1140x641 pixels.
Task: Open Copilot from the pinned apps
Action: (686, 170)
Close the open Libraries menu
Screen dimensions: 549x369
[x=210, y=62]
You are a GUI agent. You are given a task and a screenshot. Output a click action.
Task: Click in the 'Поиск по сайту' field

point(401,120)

==

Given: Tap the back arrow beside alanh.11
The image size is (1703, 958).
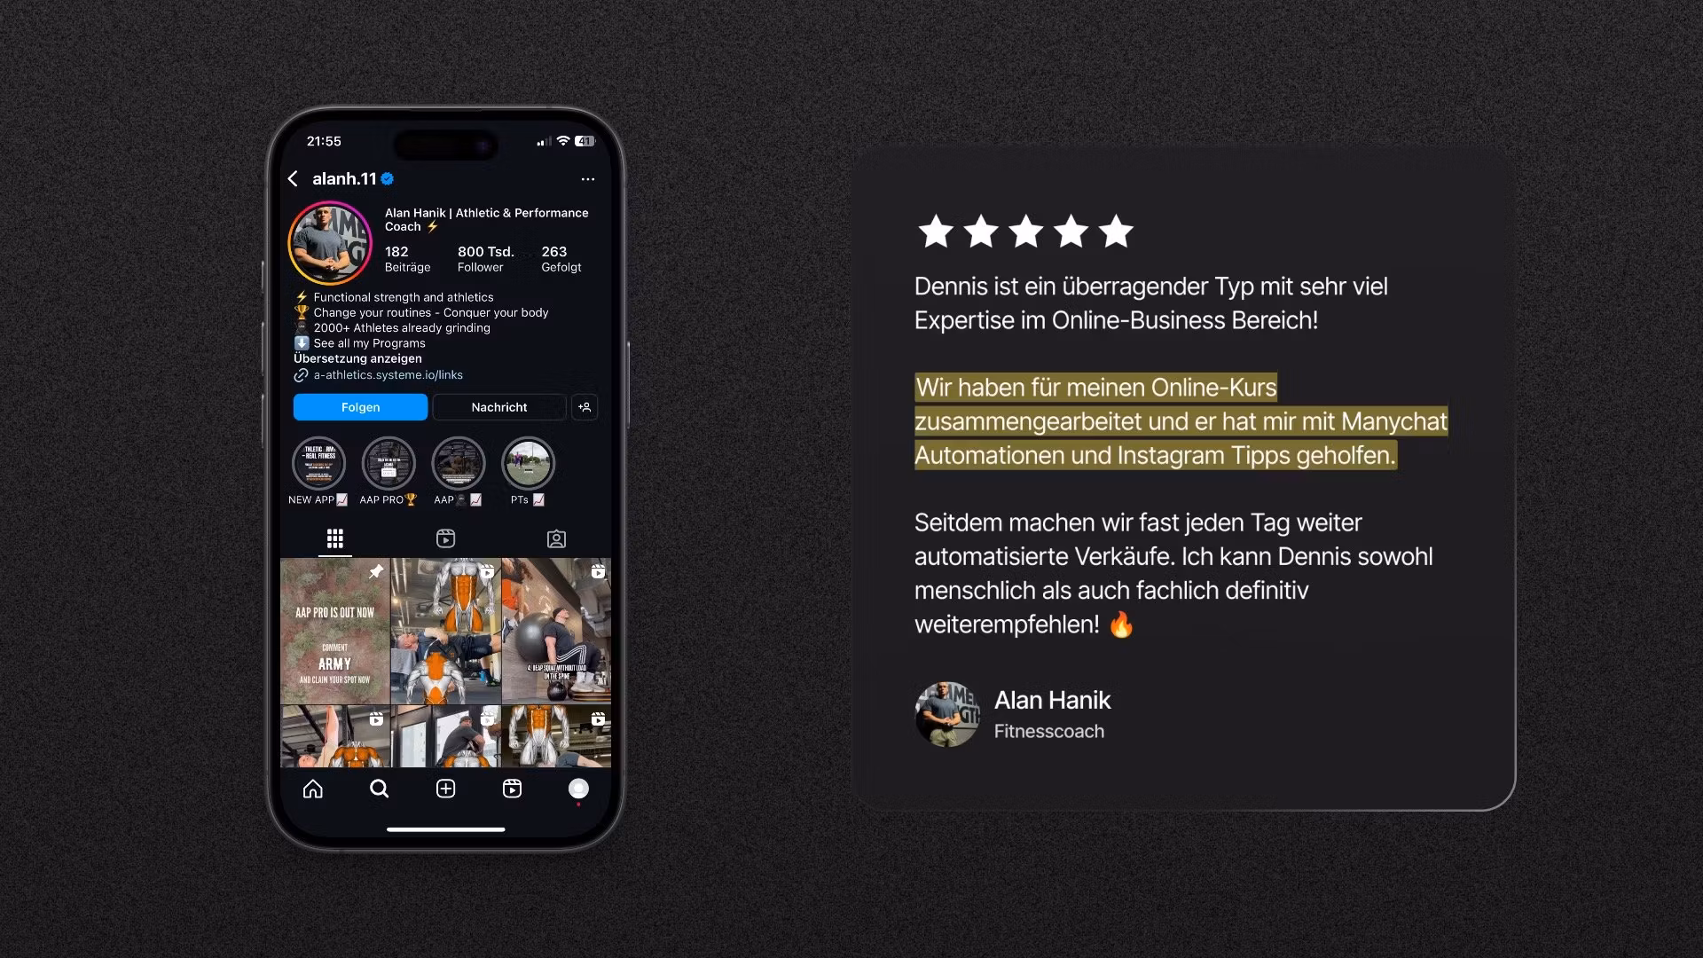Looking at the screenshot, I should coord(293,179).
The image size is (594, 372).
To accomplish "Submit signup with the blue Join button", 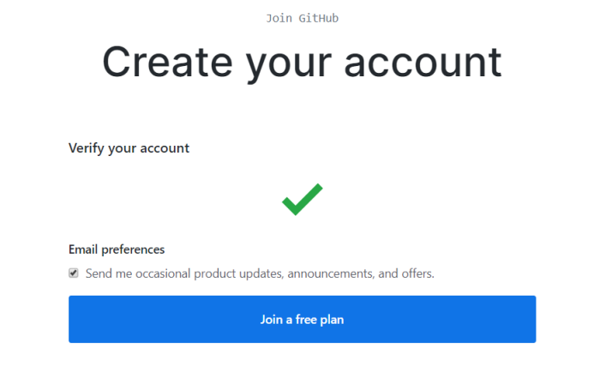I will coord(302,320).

- **Objective**
Rewrite the items from the line with "1140x641 pixels." up to and including the line with "point(401,120)", changing "Libraries menu" to "Settings menu" and leaving everything else as it is. Return only those lines.

- **Result**
1140x641 pixels.
Task: Open Copilot from the pinned apps
Action: (686, 170)
Close the open Settings menu
Screen dimensions: 549x369
[x=210, y=62]
You are a GUI agent. You are given a task and a screenshot. Output a click action.
Task: Click in the 'Поиск по сайту' field

point(401,120)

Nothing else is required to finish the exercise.